Fixed point theorem in a uniformly convex paranormed space and its application (Q1939212)

Let \((X,p)\) be a complete uniformly convex paranormed space with a continuous modulus of convexity and \(C\subset X\) be a nonempty bounded closed convex subset. The main results in the paper are as follows. Theorem 1. Let \(T:C\to C\) be nonexpansive (i.e., \(p(Tx-Ty)\leq p(x-y)\) for all \(x,y\in C\)). Then \(T\) has a fixed point.
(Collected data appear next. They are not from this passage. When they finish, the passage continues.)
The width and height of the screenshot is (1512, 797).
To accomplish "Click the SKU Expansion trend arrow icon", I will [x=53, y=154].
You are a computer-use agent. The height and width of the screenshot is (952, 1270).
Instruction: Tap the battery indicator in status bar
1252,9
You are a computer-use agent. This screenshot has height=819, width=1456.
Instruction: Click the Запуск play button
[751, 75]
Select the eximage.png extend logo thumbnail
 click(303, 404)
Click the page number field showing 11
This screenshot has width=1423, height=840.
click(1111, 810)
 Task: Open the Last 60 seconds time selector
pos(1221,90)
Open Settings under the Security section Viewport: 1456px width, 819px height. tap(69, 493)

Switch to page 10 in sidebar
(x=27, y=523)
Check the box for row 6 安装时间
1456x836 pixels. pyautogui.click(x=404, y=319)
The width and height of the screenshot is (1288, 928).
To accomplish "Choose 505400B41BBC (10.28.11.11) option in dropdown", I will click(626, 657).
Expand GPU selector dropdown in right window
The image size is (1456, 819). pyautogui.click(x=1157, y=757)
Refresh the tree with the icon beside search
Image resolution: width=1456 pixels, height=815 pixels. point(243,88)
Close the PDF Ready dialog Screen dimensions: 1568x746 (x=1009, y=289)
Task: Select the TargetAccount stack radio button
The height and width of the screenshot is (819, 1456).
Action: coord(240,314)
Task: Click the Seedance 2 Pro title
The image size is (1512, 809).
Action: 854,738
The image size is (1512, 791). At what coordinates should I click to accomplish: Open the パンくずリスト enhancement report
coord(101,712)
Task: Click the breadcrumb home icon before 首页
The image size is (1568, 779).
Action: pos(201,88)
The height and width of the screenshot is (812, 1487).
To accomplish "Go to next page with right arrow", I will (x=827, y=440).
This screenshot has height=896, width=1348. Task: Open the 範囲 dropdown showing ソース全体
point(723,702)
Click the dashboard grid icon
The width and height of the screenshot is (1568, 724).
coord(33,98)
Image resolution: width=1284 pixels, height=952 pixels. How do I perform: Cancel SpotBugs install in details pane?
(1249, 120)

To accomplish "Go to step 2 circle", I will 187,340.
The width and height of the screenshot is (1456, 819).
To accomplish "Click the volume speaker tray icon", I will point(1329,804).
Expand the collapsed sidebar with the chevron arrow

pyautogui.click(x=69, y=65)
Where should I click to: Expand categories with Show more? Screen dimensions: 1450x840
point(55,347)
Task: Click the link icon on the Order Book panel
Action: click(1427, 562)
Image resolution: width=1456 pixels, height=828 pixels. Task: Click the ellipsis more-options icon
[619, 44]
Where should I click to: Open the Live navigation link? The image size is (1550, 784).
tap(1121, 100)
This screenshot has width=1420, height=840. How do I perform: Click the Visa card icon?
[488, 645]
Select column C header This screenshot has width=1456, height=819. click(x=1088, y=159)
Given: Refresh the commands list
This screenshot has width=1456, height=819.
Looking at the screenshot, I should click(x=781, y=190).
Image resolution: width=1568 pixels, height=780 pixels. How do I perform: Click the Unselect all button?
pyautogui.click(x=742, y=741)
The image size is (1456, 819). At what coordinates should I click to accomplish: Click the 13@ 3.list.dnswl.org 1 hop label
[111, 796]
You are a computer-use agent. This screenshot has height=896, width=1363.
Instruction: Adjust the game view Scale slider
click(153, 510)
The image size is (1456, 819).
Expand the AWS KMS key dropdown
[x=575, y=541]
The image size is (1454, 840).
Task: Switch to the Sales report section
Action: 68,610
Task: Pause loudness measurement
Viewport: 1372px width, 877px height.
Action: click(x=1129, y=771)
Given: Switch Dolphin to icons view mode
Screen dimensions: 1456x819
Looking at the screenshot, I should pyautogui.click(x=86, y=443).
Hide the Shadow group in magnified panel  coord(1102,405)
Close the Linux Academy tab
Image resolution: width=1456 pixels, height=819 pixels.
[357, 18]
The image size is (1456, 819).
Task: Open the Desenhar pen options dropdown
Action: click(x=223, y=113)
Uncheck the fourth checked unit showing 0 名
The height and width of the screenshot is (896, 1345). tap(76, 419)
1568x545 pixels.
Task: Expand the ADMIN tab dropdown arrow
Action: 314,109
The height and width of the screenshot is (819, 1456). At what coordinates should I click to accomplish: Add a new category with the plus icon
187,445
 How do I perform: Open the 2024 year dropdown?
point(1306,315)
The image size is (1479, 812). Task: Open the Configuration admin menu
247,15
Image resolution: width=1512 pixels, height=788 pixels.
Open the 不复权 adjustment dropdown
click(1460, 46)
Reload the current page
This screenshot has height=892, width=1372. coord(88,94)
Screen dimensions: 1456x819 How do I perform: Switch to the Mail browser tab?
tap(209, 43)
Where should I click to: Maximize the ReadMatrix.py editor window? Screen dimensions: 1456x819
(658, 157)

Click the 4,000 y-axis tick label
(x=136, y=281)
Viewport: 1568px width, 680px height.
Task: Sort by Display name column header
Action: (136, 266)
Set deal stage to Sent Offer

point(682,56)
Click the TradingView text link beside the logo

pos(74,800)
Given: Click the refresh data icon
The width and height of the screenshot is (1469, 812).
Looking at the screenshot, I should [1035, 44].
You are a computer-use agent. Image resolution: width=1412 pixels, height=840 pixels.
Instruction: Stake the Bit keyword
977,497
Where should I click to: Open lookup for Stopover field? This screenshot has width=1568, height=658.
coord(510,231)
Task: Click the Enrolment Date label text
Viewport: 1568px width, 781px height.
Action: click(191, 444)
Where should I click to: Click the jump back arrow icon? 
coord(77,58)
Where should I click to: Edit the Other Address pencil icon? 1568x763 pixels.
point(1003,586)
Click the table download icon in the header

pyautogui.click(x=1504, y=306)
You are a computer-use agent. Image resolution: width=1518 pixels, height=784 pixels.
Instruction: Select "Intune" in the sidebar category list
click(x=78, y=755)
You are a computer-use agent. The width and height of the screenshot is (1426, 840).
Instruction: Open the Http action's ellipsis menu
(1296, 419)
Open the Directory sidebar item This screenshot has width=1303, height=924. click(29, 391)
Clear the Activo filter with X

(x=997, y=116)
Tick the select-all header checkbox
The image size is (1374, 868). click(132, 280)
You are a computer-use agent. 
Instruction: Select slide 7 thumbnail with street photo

An application of this result is given to the functional equation \(x(\tau)=h(\tau,x(f(\tau)))\) over the measure subspace \(S^\varphi(\Omega,\Sigma,\mu)\). Further, as a by-product of Theorem 1, the following fixed point result is given. Theorem 2. Let \((X,p)\) and \(C\) be as before and \(T:C\to C\) be radially continuous at all points, except for at most two. If there exist two sequences of positive numbers \((c_n)\) and \((t_n)\) with \(\liminf_n c_n=1\), \(\lim_n t_n=0\) such that for all \(n\in \mathbb{N}\) and for all \(x,y\in C\), \(p(x-y)=t_n\) implies \(p(Tx-Ty)\leq c_nt_n\), then \(T\) has a fixed point. In particular, when \(X\) is a uniformly convex Banach space, one obtains the usual Browder-Göhde-Kirk fixed point theorem.